Not able to find the unit he was sent to join, he returned to Rylsk, where the invading Germans subsequently made him manager of the potato flour factory.

Throughout the war, Walaszczyk was also involved in the Polish underground that resisted the German occupation. He would illegally enter the Warsaw ghetto to visit Jewish friends, bringing them food and clothing. To do this, he would bribe a tram driver to slow down a little when crossing the ghetto, enabling Walaszczyk to jump off the tram safely.

On one occasion he was caught carrying parcels to the Home Army, Poland’s anti-German resistance movement. The Germans who caught him “started questioning me. They beat and kicked. They made me jump. One machine gun fired at my feet and the other over my head. Then they decided to shoot me.

“I was in front of the firing squad and the only thing missing was: ‘[Eins, zwei] drei, Feuer!’ I closed my eyes so as not to see the rifle fire. And at that moment I hear: ‘Halt!’ I did not believe I was alive.”

The Gestapo officer who had intervened said that death would have been too easy for Walaszczyk and that he should instead be sent to the death camp, Auschwitz. His life was spared after his mother intervened with a higher-ranking German, who valued his work at the flour factory.

After the war Walaszczyk and Irena Front moved to Kraków, where he worked in commerce until he was 94.

On May 9 2002, Yad Vashem recognized Józef Walszczyk as Righteous Among the Nations for having rescued in all 53 Jews during the war. That year he published his memoir Przywracanie pamięci (“Restoring Memory”). After reading Walaszczyk’s book, the film director Roman Polański sent him a letter saying that if he had known Walaszczyk’s story before filming The Pianist, he would have made a film about him.

Walaszczyk has been described as “the second Schindler” or “the Polish Schindler”, after the German industrialist and member of the Nazi Party, Oskar Schindler, who saved Jews during the Second World War by employing them in his enamelware factory.

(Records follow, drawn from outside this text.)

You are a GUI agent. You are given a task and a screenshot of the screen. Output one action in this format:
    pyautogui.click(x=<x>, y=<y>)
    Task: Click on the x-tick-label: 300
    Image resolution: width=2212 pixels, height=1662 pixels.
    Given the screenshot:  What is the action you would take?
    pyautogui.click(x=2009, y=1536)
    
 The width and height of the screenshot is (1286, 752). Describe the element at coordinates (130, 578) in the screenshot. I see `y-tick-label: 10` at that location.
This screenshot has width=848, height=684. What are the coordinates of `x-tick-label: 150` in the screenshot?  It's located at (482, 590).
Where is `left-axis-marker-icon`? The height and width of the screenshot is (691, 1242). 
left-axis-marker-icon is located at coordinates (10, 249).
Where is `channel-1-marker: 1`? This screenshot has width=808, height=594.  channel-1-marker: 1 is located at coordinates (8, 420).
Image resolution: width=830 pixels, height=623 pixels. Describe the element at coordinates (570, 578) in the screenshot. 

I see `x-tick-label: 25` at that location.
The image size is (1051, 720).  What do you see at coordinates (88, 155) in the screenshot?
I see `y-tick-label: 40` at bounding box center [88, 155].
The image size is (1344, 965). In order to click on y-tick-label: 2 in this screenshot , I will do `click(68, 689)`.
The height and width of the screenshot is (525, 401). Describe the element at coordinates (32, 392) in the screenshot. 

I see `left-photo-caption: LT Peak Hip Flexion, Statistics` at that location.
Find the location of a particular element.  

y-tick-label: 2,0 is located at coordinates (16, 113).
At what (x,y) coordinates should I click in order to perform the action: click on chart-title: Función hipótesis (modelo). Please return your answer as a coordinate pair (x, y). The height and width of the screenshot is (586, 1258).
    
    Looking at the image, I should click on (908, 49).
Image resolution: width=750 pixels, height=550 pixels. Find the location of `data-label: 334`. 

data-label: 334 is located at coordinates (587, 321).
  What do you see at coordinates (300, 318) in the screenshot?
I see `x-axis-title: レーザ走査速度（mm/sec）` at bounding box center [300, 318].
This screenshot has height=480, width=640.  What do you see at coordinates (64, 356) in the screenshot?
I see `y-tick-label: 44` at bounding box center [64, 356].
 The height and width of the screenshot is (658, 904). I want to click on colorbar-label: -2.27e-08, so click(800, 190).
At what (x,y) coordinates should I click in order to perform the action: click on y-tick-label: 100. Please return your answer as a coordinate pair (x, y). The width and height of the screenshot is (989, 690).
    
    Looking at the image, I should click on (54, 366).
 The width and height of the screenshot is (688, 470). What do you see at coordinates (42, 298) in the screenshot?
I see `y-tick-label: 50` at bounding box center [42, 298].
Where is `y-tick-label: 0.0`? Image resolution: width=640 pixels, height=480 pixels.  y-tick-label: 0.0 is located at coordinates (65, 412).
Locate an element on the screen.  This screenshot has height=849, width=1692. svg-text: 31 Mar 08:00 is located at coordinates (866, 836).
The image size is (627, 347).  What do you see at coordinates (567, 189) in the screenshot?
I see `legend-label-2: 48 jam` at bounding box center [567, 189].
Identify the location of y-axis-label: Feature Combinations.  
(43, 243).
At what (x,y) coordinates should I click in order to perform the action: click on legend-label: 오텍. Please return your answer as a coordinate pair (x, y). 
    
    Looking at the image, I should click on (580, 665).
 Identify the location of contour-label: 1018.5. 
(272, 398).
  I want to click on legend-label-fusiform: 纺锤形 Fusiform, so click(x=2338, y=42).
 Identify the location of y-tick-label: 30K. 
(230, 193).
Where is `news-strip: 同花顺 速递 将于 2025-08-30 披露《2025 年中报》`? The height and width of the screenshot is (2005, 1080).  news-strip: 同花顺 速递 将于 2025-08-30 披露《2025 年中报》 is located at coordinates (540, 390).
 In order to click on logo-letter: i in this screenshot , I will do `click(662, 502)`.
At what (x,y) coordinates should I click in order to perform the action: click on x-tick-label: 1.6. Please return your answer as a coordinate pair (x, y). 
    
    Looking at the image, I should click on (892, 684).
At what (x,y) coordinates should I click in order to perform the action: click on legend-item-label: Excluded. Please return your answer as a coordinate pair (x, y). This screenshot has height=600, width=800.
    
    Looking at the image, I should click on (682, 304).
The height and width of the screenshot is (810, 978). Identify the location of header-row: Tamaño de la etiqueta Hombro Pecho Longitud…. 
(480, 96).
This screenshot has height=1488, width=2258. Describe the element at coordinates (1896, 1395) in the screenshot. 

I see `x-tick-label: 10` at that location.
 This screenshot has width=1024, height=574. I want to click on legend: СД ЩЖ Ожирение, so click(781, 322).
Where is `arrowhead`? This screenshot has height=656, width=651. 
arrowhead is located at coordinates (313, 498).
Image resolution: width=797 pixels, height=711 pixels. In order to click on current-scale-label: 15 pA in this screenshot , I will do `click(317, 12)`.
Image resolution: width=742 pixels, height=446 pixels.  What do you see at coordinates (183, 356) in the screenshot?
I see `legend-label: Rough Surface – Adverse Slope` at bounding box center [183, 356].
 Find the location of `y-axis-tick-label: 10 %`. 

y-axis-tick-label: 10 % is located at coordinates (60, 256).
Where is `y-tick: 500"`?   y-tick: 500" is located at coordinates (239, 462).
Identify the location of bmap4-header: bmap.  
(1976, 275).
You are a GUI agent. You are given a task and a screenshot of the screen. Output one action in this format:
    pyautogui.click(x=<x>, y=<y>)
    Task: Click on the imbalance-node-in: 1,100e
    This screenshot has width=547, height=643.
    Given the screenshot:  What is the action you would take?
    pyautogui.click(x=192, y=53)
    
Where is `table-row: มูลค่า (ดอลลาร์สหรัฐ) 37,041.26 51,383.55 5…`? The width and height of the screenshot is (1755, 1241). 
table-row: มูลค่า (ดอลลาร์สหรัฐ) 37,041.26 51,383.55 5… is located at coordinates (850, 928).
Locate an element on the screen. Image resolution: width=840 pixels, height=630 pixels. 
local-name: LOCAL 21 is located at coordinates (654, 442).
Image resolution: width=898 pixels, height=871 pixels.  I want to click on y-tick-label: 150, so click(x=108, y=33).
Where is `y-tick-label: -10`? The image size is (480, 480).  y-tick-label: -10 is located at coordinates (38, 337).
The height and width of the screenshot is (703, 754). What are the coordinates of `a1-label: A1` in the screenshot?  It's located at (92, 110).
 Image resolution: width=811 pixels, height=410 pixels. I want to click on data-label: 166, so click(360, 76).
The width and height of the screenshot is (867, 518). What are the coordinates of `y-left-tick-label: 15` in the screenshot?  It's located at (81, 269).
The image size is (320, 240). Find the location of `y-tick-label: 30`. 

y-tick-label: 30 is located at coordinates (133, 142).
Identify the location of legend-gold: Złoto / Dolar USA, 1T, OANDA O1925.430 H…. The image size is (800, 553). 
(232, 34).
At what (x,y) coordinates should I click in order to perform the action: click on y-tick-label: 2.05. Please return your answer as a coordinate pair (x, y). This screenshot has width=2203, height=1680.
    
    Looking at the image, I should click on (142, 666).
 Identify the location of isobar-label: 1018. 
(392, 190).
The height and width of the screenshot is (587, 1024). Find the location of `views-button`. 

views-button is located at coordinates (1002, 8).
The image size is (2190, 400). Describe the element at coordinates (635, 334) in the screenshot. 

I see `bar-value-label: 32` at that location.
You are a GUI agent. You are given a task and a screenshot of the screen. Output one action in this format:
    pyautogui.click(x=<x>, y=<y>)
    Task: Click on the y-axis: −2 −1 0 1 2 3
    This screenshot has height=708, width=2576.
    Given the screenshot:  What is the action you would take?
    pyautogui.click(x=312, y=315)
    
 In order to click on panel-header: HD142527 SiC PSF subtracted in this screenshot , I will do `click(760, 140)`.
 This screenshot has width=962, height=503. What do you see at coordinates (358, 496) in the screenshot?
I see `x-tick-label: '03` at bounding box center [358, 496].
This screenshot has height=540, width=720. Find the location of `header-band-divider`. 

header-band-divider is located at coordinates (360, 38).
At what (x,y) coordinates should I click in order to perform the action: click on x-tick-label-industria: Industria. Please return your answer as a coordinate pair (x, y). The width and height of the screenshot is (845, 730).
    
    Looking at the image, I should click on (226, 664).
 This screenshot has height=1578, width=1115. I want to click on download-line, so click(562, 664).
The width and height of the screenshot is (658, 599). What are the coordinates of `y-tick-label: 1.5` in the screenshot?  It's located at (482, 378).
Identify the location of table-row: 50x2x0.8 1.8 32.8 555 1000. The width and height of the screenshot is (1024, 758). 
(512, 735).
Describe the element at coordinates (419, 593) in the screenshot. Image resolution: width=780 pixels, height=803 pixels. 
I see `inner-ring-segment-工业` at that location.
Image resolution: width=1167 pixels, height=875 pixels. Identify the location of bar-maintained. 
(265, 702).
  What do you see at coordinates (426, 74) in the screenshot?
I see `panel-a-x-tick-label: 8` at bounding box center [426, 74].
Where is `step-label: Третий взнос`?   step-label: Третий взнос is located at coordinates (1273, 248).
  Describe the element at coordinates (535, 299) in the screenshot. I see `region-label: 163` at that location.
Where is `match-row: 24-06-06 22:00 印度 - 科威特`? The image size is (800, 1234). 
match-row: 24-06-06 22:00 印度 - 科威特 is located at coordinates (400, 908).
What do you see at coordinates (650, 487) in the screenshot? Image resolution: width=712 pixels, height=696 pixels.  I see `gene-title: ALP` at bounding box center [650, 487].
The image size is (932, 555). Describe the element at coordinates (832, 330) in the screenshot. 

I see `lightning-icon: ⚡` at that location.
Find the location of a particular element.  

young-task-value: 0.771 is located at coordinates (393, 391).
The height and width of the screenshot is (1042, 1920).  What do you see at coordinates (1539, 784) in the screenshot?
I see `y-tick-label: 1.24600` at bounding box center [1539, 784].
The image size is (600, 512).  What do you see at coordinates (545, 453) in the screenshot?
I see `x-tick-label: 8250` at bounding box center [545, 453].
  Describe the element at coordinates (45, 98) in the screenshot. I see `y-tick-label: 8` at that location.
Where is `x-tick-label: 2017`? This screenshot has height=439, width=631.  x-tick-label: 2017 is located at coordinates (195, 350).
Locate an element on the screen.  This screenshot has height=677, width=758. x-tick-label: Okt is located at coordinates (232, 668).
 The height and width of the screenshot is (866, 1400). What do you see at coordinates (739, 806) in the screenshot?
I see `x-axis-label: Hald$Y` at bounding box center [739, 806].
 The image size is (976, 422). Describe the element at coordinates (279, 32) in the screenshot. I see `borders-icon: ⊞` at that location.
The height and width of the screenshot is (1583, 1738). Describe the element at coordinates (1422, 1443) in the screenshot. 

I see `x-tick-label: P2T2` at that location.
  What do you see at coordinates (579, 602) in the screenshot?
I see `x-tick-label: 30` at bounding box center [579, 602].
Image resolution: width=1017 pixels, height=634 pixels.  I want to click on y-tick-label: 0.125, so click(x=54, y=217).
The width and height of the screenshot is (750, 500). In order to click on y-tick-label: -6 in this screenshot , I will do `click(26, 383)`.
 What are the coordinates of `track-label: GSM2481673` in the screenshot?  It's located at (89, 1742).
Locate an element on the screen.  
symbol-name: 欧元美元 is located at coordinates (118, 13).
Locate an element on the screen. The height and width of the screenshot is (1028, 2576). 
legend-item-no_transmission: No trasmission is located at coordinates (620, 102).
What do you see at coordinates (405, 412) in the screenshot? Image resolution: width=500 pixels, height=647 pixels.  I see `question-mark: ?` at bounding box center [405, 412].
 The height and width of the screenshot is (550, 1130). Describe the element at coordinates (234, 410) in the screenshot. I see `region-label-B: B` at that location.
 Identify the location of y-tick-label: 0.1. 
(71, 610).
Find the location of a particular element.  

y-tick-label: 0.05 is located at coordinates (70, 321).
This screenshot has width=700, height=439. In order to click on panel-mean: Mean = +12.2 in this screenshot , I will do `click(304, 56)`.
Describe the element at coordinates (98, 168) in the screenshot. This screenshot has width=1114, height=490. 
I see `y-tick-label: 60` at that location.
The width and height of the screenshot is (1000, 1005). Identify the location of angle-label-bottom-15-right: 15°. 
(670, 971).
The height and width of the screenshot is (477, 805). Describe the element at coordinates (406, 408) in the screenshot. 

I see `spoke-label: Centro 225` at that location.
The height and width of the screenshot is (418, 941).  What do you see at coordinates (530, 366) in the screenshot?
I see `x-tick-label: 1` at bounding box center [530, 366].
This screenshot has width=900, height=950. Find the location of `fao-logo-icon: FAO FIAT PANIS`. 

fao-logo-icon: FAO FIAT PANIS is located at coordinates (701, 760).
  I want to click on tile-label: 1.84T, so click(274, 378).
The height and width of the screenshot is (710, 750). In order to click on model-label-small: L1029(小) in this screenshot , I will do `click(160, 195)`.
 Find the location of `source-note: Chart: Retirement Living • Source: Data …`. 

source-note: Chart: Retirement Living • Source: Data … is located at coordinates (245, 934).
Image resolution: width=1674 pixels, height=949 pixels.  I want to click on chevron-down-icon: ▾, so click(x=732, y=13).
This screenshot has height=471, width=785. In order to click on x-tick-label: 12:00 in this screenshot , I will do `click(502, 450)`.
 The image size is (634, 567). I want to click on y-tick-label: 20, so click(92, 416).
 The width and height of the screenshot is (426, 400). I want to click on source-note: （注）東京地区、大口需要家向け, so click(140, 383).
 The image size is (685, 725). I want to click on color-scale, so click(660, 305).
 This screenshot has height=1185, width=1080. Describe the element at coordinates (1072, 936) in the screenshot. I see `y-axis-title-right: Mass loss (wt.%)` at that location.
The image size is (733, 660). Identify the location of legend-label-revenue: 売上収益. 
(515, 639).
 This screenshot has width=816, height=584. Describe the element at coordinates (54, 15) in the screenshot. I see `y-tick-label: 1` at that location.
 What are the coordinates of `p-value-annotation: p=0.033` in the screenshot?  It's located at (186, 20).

But Walaszczyk remained quite humbled about his actions during the war. “I did what I did because it was the right thing to do,” he said. “I never did it thinking of credit or praise …” And in a 2019 interview he said: “I am happy with my life. I fulfilled my human task …”

Walaszczyk and Irena divorced after the war, but remained on good terms. In 1950 he remarried and had a son with his second wife, before divorcing again and having another son with the third.